Some of the major cities along the length of the arc include Portland, Seattle, and Vancouver, and the population in the region exceeds 10 million. All could be potentially affected by volcanic activity and great subduction-zone earthquakes along the arc. Because the population of the Pacific Northwest is rapidly increasing, the Cascade volcanoes are some of the most dangerous, due to their eruptive history and potential for future eruptions, and because they are underlain by weak, hydrothermally altered volcanic rocks that are susceptible to failure. Much of Cascadian bioregional and intergovernmental policy research and planning is focused on creating effective emergency response in the face of wildfire, tsunami, earthquake, drought, flooding, and volcanic eruption, as well increasing regional resiliency and independence in the face of such potential disasters.
These Volcanoes have erupted several times in recorded history.

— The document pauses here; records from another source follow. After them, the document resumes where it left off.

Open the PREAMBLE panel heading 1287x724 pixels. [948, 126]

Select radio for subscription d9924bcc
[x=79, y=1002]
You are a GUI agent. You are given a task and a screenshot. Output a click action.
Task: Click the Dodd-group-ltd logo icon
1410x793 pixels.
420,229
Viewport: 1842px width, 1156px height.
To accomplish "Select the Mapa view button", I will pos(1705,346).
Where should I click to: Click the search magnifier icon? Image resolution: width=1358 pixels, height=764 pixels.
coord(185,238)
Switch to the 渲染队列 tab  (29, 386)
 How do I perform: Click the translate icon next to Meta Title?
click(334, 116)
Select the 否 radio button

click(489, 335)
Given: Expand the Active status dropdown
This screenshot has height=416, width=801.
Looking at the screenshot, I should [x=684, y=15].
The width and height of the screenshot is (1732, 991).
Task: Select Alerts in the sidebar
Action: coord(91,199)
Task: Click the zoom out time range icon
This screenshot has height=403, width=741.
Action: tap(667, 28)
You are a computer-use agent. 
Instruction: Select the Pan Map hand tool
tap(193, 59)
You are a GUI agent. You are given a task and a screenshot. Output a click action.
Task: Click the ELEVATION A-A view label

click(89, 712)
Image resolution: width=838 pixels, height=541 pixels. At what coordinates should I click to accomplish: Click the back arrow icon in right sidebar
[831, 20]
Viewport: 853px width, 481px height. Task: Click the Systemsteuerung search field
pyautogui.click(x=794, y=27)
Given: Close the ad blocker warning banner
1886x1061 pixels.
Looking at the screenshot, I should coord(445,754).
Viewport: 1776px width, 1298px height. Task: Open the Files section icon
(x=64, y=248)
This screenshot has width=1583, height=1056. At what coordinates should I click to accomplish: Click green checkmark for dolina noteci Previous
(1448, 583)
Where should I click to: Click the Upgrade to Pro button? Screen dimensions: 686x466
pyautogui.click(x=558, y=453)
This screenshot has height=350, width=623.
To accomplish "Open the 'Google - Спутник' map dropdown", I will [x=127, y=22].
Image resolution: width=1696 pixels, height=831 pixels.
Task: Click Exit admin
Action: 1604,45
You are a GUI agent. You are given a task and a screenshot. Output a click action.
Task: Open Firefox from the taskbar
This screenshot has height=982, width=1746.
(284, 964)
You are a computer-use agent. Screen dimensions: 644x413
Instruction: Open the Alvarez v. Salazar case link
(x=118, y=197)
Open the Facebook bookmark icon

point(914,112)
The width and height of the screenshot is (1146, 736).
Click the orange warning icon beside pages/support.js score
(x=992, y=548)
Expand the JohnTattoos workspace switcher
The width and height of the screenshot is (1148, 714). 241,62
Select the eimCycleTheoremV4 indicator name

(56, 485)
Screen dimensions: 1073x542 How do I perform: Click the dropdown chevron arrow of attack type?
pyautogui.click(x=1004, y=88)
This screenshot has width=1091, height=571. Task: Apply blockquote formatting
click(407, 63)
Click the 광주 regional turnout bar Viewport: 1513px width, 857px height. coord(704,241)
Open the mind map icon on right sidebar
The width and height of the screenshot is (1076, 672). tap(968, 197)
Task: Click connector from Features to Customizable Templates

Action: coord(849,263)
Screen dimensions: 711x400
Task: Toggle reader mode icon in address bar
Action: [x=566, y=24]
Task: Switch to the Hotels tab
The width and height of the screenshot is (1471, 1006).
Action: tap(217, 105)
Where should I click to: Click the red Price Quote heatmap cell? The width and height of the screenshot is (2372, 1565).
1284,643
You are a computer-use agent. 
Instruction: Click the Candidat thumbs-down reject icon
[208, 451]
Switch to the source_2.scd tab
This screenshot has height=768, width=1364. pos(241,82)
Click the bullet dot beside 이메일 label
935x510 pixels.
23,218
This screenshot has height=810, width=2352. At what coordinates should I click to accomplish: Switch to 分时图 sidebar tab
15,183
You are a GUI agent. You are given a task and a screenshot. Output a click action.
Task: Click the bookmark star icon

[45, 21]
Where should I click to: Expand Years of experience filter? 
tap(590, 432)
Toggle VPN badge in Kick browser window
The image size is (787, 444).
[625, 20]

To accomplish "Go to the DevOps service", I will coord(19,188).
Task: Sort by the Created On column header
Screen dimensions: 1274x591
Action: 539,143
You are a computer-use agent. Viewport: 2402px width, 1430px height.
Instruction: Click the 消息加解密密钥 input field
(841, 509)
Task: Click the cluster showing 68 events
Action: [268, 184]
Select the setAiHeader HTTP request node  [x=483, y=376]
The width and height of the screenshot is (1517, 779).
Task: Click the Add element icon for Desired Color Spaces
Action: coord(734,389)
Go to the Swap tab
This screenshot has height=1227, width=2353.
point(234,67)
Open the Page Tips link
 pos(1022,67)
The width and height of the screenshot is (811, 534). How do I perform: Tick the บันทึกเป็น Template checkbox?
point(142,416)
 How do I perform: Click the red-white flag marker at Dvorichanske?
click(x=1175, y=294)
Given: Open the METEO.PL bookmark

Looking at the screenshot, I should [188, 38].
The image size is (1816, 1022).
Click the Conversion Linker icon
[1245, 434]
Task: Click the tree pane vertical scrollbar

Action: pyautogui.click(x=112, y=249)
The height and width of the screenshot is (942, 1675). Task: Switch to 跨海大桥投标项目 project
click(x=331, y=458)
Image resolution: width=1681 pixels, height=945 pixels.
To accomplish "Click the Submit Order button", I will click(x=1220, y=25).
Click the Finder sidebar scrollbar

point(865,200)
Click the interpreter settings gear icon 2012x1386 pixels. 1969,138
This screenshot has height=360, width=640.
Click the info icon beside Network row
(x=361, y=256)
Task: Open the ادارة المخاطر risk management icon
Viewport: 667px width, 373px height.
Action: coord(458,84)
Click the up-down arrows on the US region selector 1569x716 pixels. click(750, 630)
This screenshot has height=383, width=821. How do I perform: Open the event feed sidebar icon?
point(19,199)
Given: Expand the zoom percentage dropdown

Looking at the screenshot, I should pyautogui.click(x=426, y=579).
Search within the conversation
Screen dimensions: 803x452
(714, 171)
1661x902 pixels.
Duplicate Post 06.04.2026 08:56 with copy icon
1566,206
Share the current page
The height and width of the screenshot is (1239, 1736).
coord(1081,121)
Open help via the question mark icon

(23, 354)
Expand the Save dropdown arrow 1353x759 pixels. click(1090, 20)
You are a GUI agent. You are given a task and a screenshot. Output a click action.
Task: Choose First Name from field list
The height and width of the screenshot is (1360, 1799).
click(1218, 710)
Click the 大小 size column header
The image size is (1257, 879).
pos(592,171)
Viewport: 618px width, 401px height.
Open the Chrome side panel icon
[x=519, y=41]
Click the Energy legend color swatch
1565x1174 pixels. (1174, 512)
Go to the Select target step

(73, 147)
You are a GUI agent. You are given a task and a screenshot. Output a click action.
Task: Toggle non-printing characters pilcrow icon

Two most recent were Lassen Peak in 1914 to 1921 and a major eruption of Mount St. Helens in 1980. It is also the site of Canada's most recent major eruption about 2,350 years ago at the Mount Meager massif.
Top 10 Volcanoes of Cascadia (by height)
Text descriptions underneath our images and description by Volcanoes of Cascadia. You can purchase wonderful cards or posters of the Volcanoes of Cascadia there.
#1 Tahoma (Mt. Rainier)
Elevation: 14,4114 ft / 4,392 m
Indigenous Names: Talol, Tacoma or Pooskaus.
Location: Washington State
Coordinates: 46°51′10″N 121°45′37″W
Last erruption: November to December 1894
Mt. Tahoma, commonly referred to as Mt. Rainier. It is impossible to ignore Mt. Rainier (or Tacoma to the local native people) which dominates the southeastern skyline of Seattle and can be seen from as far away as Vancouver, Canada. The Highest peak in the Cascades, the still-active volcano is home to two volcanic craters, twenty six major glaciers, and the worlds largest glacial cave network.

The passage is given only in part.